KITA SEMUA SUDAH TAHU (Kritik atas pemikiran Penulis Muda berbakat Tulungagung)

Kemarin, seorang kawan karib-ku lewat akun FBnya menuliskan kegelisahanya terhadap kondisi bangsa Indonesia saat ini, khususnya dunia pendidikan. Dia memaparkan berbagai permasalahan seperti nangkringnya nama seorang tokoh capres dalam lembar soal UN, kasus pelecehan seksual di JIS, arisan sek pelajar dll. Status dalam genre serupa juga dia buat beberapa hari sebelumnya. Tulisan ini saya buat sebagai komentar (dan ungkapan ketidak setujuan) atas pemikiranya.

Mas...
coba baca surat kabar, coba lihat televisi...
konten berita hanya di dominasi berita-berita kirminal, kecurangan, penipuan, korupsi, pelecehan seksual, kecurangan UN dan Berbagai permasalahan akut lainya. Menyenangkanya hal semacam itu dilakukan dalam intensitas yang sangat sering, Belum tuntas kasus century, sudah ada kasus hambalang, disusul korupsi MK dan banyak kasus lain misalnya. Masalah disuguhkan terus menerus tanpa tawaran solusi. Akhirnya, masyarakat Indonesia meyakini bahwa negara ini memang sudah terlewat parah, akut dan tak ada harapan lagi untuk optimis. Negara ini hanya kumpulan masalah, sampai-sampai semua orang bisa dengan menyebutkan dengan mudah apa kebobrokan Indonesia. Seolah memang sudah tidak ada baik-baiknya di Indonesia ini.

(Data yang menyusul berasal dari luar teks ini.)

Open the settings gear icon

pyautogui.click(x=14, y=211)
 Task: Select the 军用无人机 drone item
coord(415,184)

Dalam lembaran Koran, bekas bungkus nasi pecel aku pernah membaca, " Lebih baik menyalakan lilin dari pada sekedar mengutuk kegelapan". Lebih baik berkontribusi meski sedikit, dari pada hanya sekedar mengutuk keadaan. sebagaimana yang (rutin) anda lakukan.

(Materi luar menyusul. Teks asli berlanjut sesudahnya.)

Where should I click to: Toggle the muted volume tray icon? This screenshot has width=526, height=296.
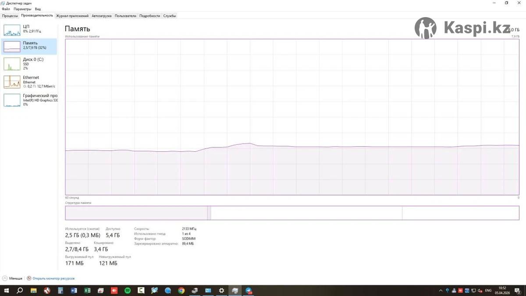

Pada fase ini aku pikir sudah tidak perlu lagi kita menunnjukan apa permasalahan-permasalah yang ada di negara kita tercinta ini, KITA SEMUA SUDAH TAU. Hal semacam itu sudah menjadi rahasia umum. Saya berpikir bukankah lebih baik jika kita berkontribusi (meski sedikit) untuk mengatasi permasalahan yang menurut ada sudah kelewat banyak ini. Mari kita menunjukan kepada khalayak bahwa kita masih ada harapan, meski ada banyak masalah yang sedang menerpa Indonesia, masalah itu masih bisa diatasi, dengan memberikan tawaran solusi atau gerakan-gerakan kongkrit mengurai permasalah. Bukan hanya sekedar menyebutkanya setiap hari, lewat status-status FB.

Pakde Begawan Antropolog koentjoroningrat menyebutkan bahwa salah satu kelemahan pendidikan pasca revolusi (bangsa bekas jajahan) adalah kelemahan mentalitasnya. Seperti sifat meremehkan mutu, menerabas, tidak percaya diri, tidak berdisiplin, dan kurang bertanggung jawab. (dimuat dalam artikel “apakah kelemahan mentalitet kita sesudah revousi” pada Koran kompas 9 februari 1974). Mari Kita ubah, agar kita tidak lagi menjadi bangsa yang inferior, pesimis.

*Tulisan ini saya buat tidak bermaksud menjelek-jelekan seseorang, tapi lebih kepada upaya membangun tradisi berargumentasi logis. Menyampaikan persetujuan argumentasi seseorang tidak cukup lewat jempol (like), Pada  kasus ini aku menyatakan ketidaksetujuan-ku atas argumentasi seseorang kawan karibku lewat uraian ini.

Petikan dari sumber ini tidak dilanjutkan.